This is a review for the Logical table2text task, following the work of wenhuchen from UCSB. Logical table2text task aims to generate a logical sentence from structured data of tables, involving both symbolic and linguistic inference.
conference | paper | code | |
---|---|---|---|
1 | ICLR 2020 | TabFact: A Large-scale Dataset for Table-based Fact Verification | https://github.com/wenhuchen/Table-Fact-Checking |
2 | ACL 2020 | Logical Natural Language Generation from Open-Domain Tables | https://github.com/wenhuchen/LogicNLG |
3 | EMNLP 2020 | KGPT: Knowledge-Grounded Pre-Training for Data-to-Text Generation | https://github.com/wenhuchen/KGPT |
-
Study the fact verification given semi-structured table.
- fact verification: verify whether a textual hypothesis holds based on the given evidence.
- semi-structured table: unstructured evidence - natural language, document, structured evidence - tables, graphs, and databases.
-
Construct a large scale dataset TabFact (https://tabfact.github.io/) of 16k Wikipedia tables and 118k human-annoted natural language statements. TabFact is the first dataset to evalaute language inference on structured data.
-
Propose 2 different models:
- Table-BERT: regard the task as a NLI problem, use BERT to encode linearized tables and statements into continuous vectors.
- Latent Program Algorithm (LPA): parse statements into progrmas and executes them against tables to obtain a binary value for verification.
-
Challenge: verification problem for structured data. As for sequence, we could use metrics like BLEU score or other scores, but it is hard to design a reasonable metric for logical inference from a table except human judgement.
-
Previous methods attempts to solve verification problem: logic rules, knowledge bases, and neural networks.
-
Constructed a large-scale dataset called TabFact, and proposed 2 methods Table-Bert and LPA.

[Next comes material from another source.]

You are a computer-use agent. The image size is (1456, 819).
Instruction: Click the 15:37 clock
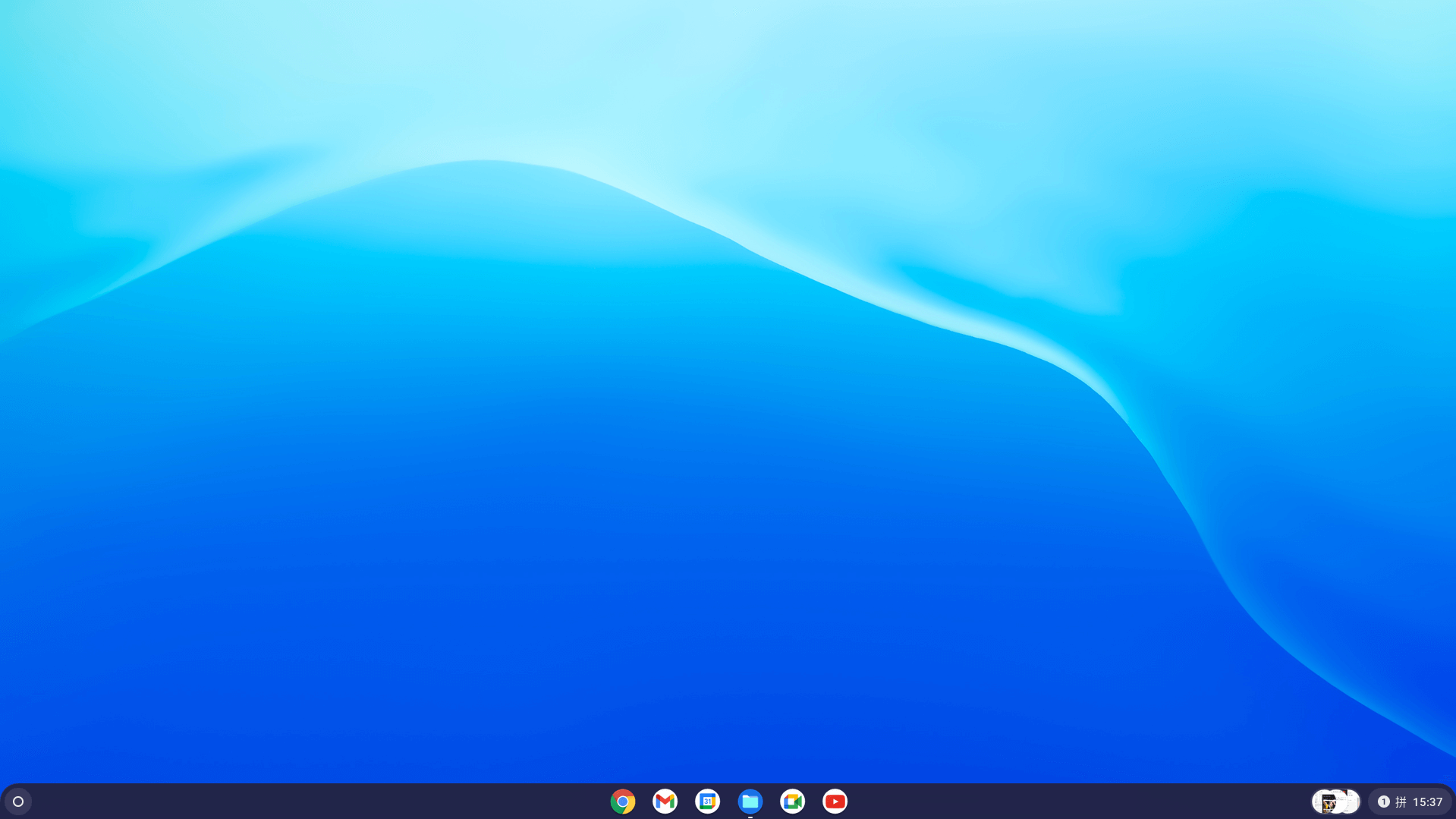point(1427,802)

Tabfact is constructed based on WikiTables, with annotations from Amazon Mechanical Turk workers. Following a pipeline of "positive two channel annotation" -> "negative statement rewriting" -> "verification" to ensure the annotation quality.
- Low-Reward Simple Channel: write 5 sentences to a single row/record in the table, (1) with unary fact without envolving logical inference, (2) mention the cell values without modification.
- High-Reward Complex Channel: write 5 sentences involving multiple rows in the table, (1) with higher-order semantics, like argmax, argmin, count, difference, average, summarize, etc. (2) repharse the table to involve more semantic understanding. This channel is harder for both linguistic and symbolic reasoning.
- Negative samples: rewrite the collected entailed statements to revert the statement polarity, minimizing the obvious linguistic cues or patterns, turning ENTAILED statements into REFUTED ones.
The common higher-order operations are grouped into 8 categories, aggregation, negate, superlative, count, compative, ordinal, unique, all (sample 200 sentences to visualize distribution).
INPUTS: a dataset of triple instances (T, S, L) - (Table, Statement, Label). Label = 0 or 1, ENTAILED L=1, REFUTED L=0.
OUTPUTS: label L of 0 or 1, a binary classification problem to predict labels.
METRIC: prediction accuracy, the percentage of correct predictions on the test set.
ENTITY LINKING: detect all the entities in the statements before building the model to find the exact cell words in the statement. First, lemmatize the statement, then find the longest substring that matches table cell words or captions. The matched phrases are denoted as the linked entities.
A weakly-supervised training algorithm designs a rule to search for latent candidate programs via pushing and popping the caches.
Architecture of Table-BERT is a BERT Encoder + a MLP Classifier.
- How to encode a table? First, we need to specify a table's features and how to read a table to get its meaning. The table is structured data with header strings and cells. The meaning of a cell is reflected by the corresponding header string within the same column. The meaning of a row is a combination of certain cells, involving the meanings of several columns. Second, we need to think about how to encode the table with the above features. One way to encode structured data is to combine both sequence information as well as structural information. It is straightforward to get the sequence information since it could be fetched through cell contents. Table structure information can be viewed as a row number or column header string. Thus, the author proposed two different table linearization methods: concatenation and template.
- A MLP binary classifier, classify the (table, statememt) pair as ENTAILED statement when the probability is greater than 0.5.